<…> Вы знаете, что в мыслях у меня постоянно Бастьен-Лепаж; я привыкла произносить его имя, но избегаю называть его при чужих людях, словно у меня нечиста совесть. Я говорю о нем с той ласковой непринужденностью, которая мне самой кажется в порядке вещей, хотя бы из-за его таланта, но другие могут дурно ее истолковать. Какая жалость, что его брат… то есть какая жалость, Господи, что он не может бывать у нас запросто, как его брат! <…> А кем бы я хотела его видеть? Да просто другом. Как, вы не верите в дружбу? А вот я бы обожала своих знаменитых друзей, и не из тщеславия, а по склонности, за их достоинства, ум, талант, гениальность; ведь это же особая порода. Поднявшись над некоей банальной золотой серединой, окунаешься в более чистую атмосферу, попадаешь в круг избранных, где можно всем взяться за руки и повести хоровод в честь… Да что я такое говорю? Просто Бастьен в самом деле прелесть! Его портит соседство с братом, который очень некрасив: они так похожи, что их путают.
Я так боюсь, что мои картины похожи на его… но без его достоинств… Я искренне списываю с натуры, знаю, но думаю-то при этом о его живописи… Впрочем, в наши дни одаренный художник, искренне плененный натурой и желающий ее запечатлеть, всегда будет похож на Бастьена.
Наконец-то пошли веселые дни: пою, болтаю, смеюсь, а припев у меня – Бастьен-Лепаж. Но не он сам, не его внешность, а только его талант. Только имя… И все-таки мне страшно: вдруг моя картина будет на него похожа? За последнее время он написал кучу девочек и мальчиков. В том числе знаменитого сорванца на картине «Ни гроша» – ничего прекраснее быть не может. Ну вот, а у меня двое мальчишек, которые идут по улице, держась за руки: старшему семь лет, он смотрит в пространство перед собой, зажав в губах листик; младший, четырехлетний, смотрит на зрителя, засунув руку в карман штанишек. Не знаю, что и думать: еще нынче вечером я была собой довольна. Сущий кошмар!
Но нынче вечером, нынче вечером мне выпал час огромного счастья. Что ж, вы скажете – приезжали Сен-Марсо или Бастьен-Лепаж? Нет, я делала эскиз
Я задумала такую фигуру: стоящую женщину, которая плачет, уткнув лицо в руки. Знаете, такое движение плечами, когда плачут. Мне хотелось стать перед ней на колени. Я говорила всякие глупости. Эскиз высотой в тридцать сантиметров, а сама статуя будет в натуральную величину. Это будет вызов здравому смыслу… Хотя – почему?

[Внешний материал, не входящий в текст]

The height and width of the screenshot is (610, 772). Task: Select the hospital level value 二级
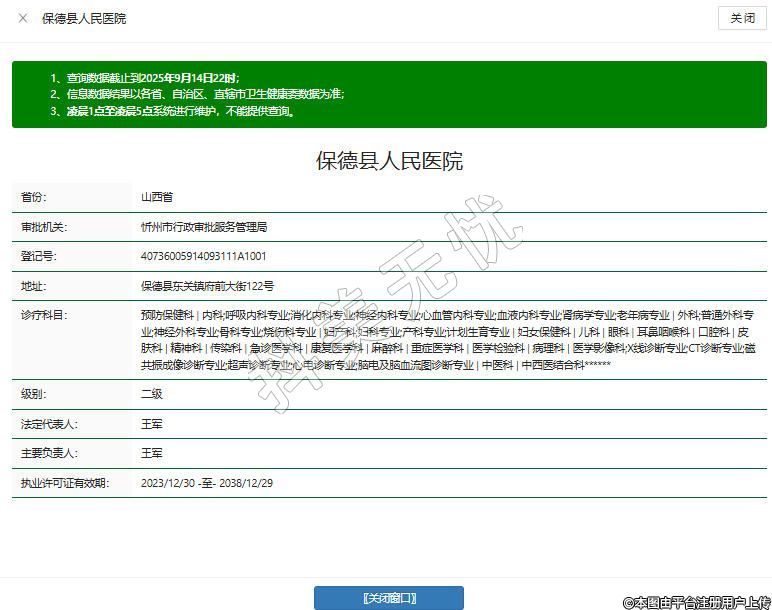click(x=151, y=394)
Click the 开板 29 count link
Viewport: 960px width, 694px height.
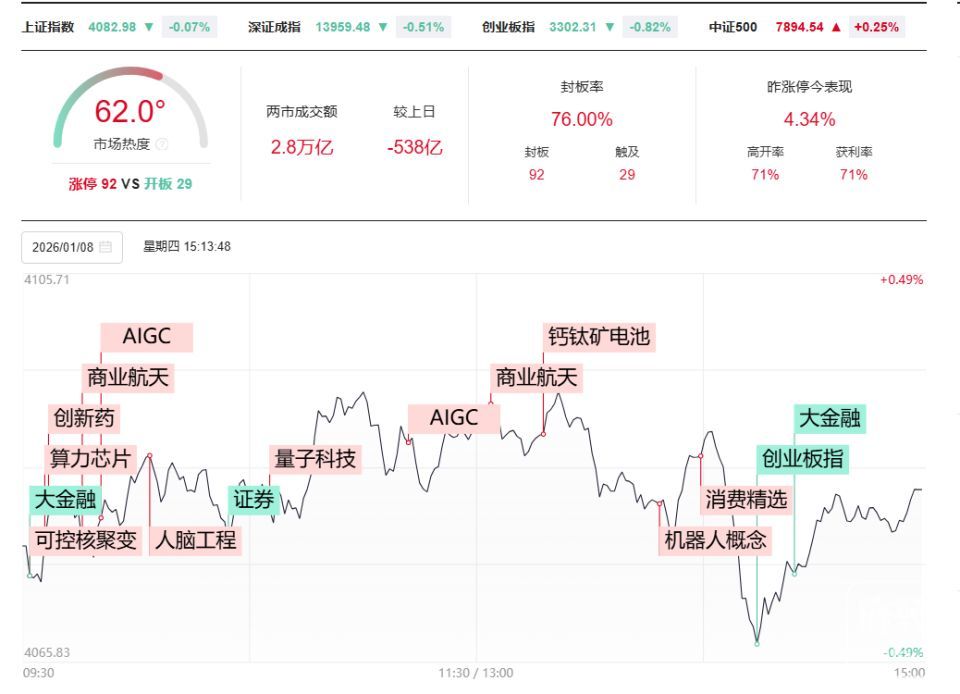(x=168, y=184)
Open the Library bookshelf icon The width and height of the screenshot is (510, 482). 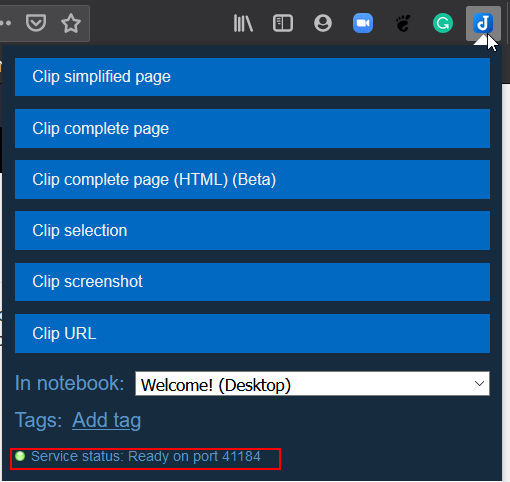click(243, 23)
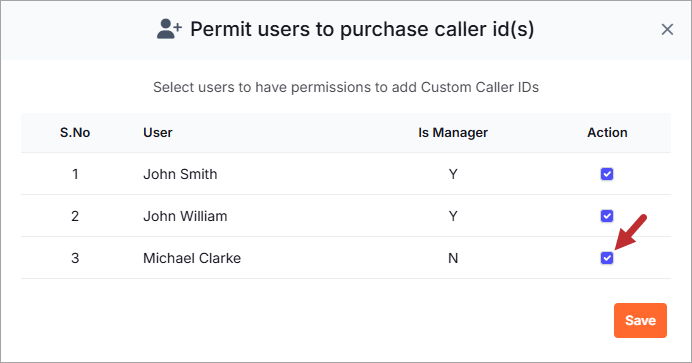Select the Michael Clarke name cell
The height and width of the screenshot is (363, 692).
192,258
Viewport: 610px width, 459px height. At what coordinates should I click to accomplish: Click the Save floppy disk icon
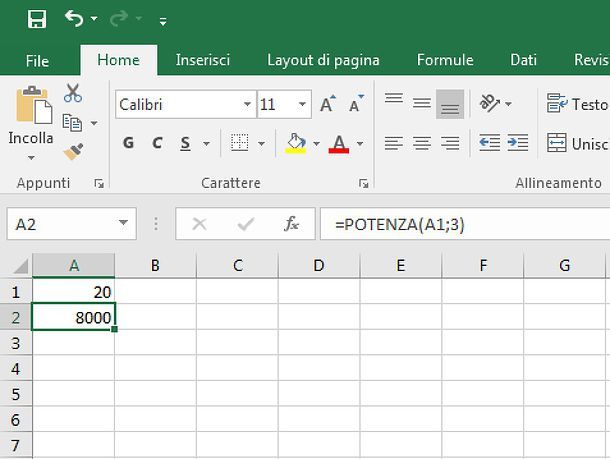click(37, 19)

В конце концов, чтобы укутать эту маленькую хрупкую статуэтку, я разорвала красивую батистовую сорочку. Эта глина мне милее собственной кожи.
Ведь у меня неважное зрение; если это начнет мешать живописи – переключусь на ваяние.
До чего красива эта белая влажная материя, скрывающая и окутывающая красивыми складками гибкую фигурку, которую я так и вижу, словно она не спрятана. Я завернула ее почтительно: она такая изящная, хрупкая, благородная!
<…> Картина будет окончена завтра; итого девятнадцать дней работы. Если бы не пришлось переделывать одного из мальчиков, я управилась бы за пятнадцать дней, и все уже было бы готово. Но он выглядел слишком взрослым.
<…>
Тони пришел взглянуть на картину. Весьма доволен. Одна из головок очень удалась.
«Вы никогда еще не делали таких удачных работ; изящно, красиво по цвету. В добрый час, в самом деле хорошо. Браво, мадемуазель». <…>
<…>
Наконец приехал Жюлиан поглядеть на картину; я его об этом не просила; мы только обменялись письмами, полными шпилек. Но он чувствует себя виноватым, и я скромно торжествую. <…>
Ну все, конец! В три часа я еще работала, но все съехались, и работу пришлось оставить. Мадам и мадемуазель Канробер[165]
, Алиса, Божидар, Алексей, княгиня, г-жа Аббема[166], г-жа Каншина! А утром пришел Тони.